Erasca Starts Phase 3 Trial of Naporafenib Plus Trametinib for NRAS-Mutant Melanoma

Erasca, Inc., a clinical-stage precision oncology company, has initiated the global SEACRAFT-2 Phase 3 trial to evaluate the efficacy of the pan-RAF inhibitor naporafenib in combination with the MEK inhibitor trametinib (MEKINIST®) for patients with NRAS-mutant melanoma. Naporafenib is considered a promising first-in-class and best-in-class pan-RAF inhibitor designed to treat various RAS/MAPK pathway-driven tumors and has already been administered to over 500 patients.

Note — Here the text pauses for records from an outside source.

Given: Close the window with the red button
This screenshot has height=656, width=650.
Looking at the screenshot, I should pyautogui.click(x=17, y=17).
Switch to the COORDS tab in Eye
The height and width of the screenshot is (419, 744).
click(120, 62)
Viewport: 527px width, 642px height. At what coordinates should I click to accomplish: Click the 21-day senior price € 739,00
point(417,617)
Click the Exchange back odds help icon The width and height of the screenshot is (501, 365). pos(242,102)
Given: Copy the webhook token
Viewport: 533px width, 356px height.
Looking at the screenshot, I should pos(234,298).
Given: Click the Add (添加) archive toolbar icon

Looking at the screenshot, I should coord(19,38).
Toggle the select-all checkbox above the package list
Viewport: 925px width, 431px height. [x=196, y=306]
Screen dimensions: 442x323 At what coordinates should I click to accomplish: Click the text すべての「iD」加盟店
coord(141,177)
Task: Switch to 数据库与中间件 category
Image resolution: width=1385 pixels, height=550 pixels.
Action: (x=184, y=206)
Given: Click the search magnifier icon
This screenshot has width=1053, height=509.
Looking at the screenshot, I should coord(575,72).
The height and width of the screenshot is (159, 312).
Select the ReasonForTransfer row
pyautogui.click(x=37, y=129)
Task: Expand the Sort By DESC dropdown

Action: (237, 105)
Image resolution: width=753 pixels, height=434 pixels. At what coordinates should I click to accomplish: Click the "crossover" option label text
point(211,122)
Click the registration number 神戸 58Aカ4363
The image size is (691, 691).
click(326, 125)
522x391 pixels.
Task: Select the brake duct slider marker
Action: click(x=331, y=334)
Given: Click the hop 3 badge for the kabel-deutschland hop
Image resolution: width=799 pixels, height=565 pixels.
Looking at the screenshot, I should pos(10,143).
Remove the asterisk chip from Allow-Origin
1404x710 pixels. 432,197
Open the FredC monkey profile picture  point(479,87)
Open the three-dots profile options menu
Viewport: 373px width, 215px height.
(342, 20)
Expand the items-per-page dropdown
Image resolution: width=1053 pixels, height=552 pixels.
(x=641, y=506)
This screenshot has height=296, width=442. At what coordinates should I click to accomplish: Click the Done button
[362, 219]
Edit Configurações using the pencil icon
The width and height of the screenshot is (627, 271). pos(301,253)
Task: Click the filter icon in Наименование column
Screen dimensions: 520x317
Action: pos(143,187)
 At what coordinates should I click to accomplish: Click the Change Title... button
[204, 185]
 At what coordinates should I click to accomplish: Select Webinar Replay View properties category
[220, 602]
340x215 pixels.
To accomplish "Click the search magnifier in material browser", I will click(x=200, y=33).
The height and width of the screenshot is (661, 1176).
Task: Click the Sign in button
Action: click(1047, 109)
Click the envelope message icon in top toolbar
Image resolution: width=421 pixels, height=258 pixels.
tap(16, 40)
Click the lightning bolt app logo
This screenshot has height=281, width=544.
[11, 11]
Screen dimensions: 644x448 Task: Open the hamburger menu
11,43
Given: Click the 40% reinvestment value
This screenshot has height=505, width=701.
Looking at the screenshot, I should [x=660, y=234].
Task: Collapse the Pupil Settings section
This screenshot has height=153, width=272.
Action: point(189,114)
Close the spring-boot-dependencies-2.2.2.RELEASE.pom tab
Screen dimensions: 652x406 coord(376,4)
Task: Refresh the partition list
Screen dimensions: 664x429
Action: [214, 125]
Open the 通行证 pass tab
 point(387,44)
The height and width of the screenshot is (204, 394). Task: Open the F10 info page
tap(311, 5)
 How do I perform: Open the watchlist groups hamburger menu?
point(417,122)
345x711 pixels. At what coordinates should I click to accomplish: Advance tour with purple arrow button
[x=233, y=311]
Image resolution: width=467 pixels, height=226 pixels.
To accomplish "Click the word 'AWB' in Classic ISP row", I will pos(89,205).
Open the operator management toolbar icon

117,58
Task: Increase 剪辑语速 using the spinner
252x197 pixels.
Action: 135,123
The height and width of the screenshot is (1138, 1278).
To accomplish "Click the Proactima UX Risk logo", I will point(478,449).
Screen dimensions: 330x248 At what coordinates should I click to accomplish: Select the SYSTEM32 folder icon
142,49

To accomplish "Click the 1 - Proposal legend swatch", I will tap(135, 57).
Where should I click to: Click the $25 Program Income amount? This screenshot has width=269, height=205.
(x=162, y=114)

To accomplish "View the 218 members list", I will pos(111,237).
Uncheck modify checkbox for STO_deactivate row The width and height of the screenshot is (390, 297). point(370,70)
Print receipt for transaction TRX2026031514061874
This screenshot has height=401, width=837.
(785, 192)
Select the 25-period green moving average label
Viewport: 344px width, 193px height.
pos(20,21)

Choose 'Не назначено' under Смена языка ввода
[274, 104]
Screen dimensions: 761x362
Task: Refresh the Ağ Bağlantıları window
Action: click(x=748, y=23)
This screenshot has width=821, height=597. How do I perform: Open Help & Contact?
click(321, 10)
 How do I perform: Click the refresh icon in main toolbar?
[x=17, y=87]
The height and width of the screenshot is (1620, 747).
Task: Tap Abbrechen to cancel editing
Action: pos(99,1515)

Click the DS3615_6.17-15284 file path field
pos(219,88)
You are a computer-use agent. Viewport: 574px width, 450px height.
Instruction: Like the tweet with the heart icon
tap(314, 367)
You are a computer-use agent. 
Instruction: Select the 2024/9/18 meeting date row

NRAS-mutant melanoma is a particularly aggressive form of cancer with no approved targeted therapies, highlighting a significant unmet medical need. The SEACRAFT-2 trial, which features a two-stage design, aims to address this gap. Stage 1 of the trial will provide randomized data comparing the combination of naporafenib and trametinib to trametinib monotherapy, with results expected in 2025. This stage will also help determine the randomized Phase 2 dose (RP2D) for the combination. Stage 2, structured for regulatory approval based on feedback from the FDA and European health authorities, will compare the combination therapy against either chemotherapy or a single-agent MEK inhibitor. The trial will use dual primary endpoints of progression-free survival (PFS) and overall survival (OS) for its evaluation.

A pooled analysis of the Phase 1b and Phase 2 trials involving patients with NRAS-mutant melanoma who were treated with the combination of naporafenib and trametinib showed promising results. The median overall survival (mOS) was recorded at 13.0 and 14.1 months, while the median progression-free survival (mPFS) was 5.1 and 4.9 months at two different doses, respectively. These results are favorable compared to historical data.

The SEACRAFT-2 trial is a pivotal Phase 3 study that will assess the clinical efficacy of naporafenib combined with trametinib against the physician’s choice of other therapies, such as dacarbazine, temozolomide, or trametinib monotherapy, in the post-immunotherapy setting for patients with NRAS-mutant metastatic melanoma. The data from Stage 1, anticipated in 2025, will compare the combination therapy to trametinib alone.

Naporafenib, formerly known as LXH254, is a selective and potent pan-RAF inhibitor that has been tested in over 500 patients to date. Its safety, tolerability, pharmacokinetics, and pharmacodynamics have been established in both monotherapy and select combination therapies. Clinical proof-of-concept has been established for its combination with trametinib in patients with NRAS-mutant melanoma, including NRAS Q61X melanoma. Preliminary clinical proof-of-concept has also been established for its combination with trametinib in patients with RAS Q61X non-small cell lung cancer (NSCLC). Erasca's current focus is on advancing naporafenib plus trametinib for NRAS-mutant melanoma through the SEACRAFT-2 Phase 3 trial and for RAS Q61X solid tumors through the ongoing SEACRAFT-1 Phase 1b trial. Additionally, Erasca is exploring other potential combinations of naporafenib with proprietary therapeutic agents.

Naporafenib has received Fast Track Designation from the FDA for patients with advanced NRAS-mutant melanoma, underscoring its potential importance in treating this aggressive cancer type.

Erasca's mission is to "erase cancer" by developing therapies for cancers driven by the RAS/MAPK pathway. Co-founded by pioneers in precision oncology and RAS targeting, the company has developed a deep pipeline focused on this pathway. Their goal is to create novel therapies and combination regimens that can effectively shut down the RAS/MAPK pathway and provide new treatment options for cancer patients.